(Passage to read begins)

That's a loop over the people, filling in the variable X. Prolog is not looking at Ancestry.com to find who Timmy's parents are. It's not saying "ooh you have a SQLite database called family_tree I can look at". That it's doing it by a different computational foundation doesn't seem relevant when that's used to give it the same abilities.

My point is that Prolog is "just" a programming language, and not the magic that a lot of people feel like it is, and therefore is not going to add great new abilities to LLMs that haven't been discovered because of Prolog's obscurity. If adding code to an LLM would help, adding Python to it would help. If that's not true, that would be interesting - someone should make that case with details.

> "and the only reason you believe this is because you don't understand Prolog in the slightest"

This thread would be more interesting to everybody if you and hunterpayne would stop fantasizing about me, and instead explain why Prolog's fundamentally different foundation makes it a particularly good language for LLMs to emit to test their other output - given that they can emit virtually endless quantities of any language, custom writing any amount of task-specific code on the fly.

This is a philosophical argument.

The way to look at this is first to pin down what we mean when we say Human Commonsense Reasoning (https://en.wikipedia.org/wiki/Commonsense_reasoning). Obviously this is quite nebulous and cannot be defined precisely but OG AI researchers have a done a lot to identify and formalize subsets of Human Reasoning so that it can be automated by languages/machines.

(Passage to read ends)
(Provided information begins)

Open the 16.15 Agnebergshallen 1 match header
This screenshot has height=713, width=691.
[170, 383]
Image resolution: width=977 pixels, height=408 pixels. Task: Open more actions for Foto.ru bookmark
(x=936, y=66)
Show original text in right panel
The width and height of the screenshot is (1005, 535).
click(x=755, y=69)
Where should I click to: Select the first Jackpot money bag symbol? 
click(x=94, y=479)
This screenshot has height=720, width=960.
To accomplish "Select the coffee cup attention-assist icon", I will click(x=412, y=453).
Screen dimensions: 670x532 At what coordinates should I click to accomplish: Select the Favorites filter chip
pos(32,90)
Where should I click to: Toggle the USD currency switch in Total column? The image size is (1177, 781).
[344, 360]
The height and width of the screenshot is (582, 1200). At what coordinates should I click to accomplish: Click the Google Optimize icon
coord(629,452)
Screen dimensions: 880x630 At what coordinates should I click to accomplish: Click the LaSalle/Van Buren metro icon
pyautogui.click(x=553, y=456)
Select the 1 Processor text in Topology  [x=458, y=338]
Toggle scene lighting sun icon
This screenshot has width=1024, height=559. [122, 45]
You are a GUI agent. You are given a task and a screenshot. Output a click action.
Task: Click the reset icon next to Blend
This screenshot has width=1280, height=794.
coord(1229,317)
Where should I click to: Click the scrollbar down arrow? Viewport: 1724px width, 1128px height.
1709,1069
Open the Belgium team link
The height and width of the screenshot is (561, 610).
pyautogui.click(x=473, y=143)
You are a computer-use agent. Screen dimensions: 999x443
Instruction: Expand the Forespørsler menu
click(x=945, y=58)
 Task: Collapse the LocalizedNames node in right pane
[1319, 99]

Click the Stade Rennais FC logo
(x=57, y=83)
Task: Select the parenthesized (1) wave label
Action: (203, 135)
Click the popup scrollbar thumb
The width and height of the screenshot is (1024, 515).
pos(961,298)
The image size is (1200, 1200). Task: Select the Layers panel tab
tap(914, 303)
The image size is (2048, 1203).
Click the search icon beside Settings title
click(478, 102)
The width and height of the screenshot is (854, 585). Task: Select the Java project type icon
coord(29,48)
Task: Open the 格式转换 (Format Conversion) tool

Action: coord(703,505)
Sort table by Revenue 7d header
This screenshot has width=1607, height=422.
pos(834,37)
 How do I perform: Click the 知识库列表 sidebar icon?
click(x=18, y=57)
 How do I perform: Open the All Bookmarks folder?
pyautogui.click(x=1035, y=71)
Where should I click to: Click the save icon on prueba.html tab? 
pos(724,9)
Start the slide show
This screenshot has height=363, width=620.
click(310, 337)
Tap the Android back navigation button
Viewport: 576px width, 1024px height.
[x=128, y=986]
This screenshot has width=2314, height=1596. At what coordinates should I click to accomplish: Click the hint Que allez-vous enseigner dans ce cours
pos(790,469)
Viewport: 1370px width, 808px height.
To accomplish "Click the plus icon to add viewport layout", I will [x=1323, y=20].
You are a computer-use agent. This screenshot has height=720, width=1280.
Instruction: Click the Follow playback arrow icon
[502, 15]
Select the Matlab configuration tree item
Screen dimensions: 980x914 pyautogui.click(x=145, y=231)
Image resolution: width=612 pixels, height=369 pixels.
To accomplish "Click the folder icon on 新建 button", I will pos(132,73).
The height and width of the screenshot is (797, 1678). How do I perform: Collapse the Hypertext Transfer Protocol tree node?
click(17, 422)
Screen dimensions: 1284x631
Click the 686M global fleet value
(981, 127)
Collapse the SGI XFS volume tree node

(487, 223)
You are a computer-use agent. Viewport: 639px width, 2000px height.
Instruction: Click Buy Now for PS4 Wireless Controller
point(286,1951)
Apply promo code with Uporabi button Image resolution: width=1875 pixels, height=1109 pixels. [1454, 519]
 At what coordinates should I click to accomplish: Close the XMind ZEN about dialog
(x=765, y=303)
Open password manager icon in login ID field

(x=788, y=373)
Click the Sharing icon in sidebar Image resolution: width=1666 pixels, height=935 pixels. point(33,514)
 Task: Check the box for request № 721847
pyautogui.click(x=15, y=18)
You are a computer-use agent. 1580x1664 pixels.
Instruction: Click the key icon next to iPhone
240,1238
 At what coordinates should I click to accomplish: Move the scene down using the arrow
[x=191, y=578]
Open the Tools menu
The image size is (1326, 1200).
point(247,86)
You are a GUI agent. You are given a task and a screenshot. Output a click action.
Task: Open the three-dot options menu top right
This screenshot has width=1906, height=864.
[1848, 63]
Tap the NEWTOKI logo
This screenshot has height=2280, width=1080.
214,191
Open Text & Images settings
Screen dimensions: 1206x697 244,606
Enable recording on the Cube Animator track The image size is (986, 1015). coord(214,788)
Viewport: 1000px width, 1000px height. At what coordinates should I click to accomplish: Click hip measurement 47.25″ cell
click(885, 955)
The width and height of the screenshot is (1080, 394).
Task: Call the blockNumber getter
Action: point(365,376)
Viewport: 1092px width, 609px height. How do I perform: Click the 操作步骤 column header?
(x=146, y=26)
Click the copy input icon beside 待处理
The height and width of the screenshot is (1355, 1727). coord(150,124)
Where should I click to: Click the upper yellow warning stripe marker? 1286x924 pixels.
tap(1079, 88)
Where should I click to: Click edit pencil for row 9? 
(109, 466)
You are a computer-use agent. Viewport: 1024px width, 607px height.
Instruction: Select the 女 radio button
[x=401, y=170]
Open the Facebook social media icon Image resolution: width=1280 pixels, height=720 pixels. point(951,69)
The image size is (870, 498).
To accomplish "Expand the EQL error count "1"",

(Provided information ends)

## The task
Proceed with the discussion of Prolog and LLMs, continuing from its final sentence.

## Result of this task
See the section Successes in automated commonsense reasoning in the above wikipedia page - https://en.wikipedia.org/wiki/Commonsense_reasoning#Successe...

Prolog implements a language to logically interpret only within a formalized subset of human reasoning mentioned above. Now note that all our scientific advances have come from our ability to formalize and thus automate what was previously only heuristics. Thus if i were to move more of real-world heuristics (which is what a lot of human reasoning consists of) into some formal model then Prolog (or say LLMs) can be made to better reason about it.

See the paper Commonsense Reasoning in Prolog for some approaches - https://dl.acm.org/doi/10.1145/322917.322939

Note however the paper beautifully states at the end;

Prolog itself is all form and no content and contains no knowledge. All the tasks, such as choosing a vocabulary of symbols to represent concepts and formulating appropriate sentences to represent knowledge, are left to the users and are obviously domain-dependent. ... For each particular application, it will be necessary to provide some domain-dependent information to guide the program writing. This is true for any formal languages. Knowledge is power. Any formalism provides us with no help in identifying the right concepts and knowledge in the first place.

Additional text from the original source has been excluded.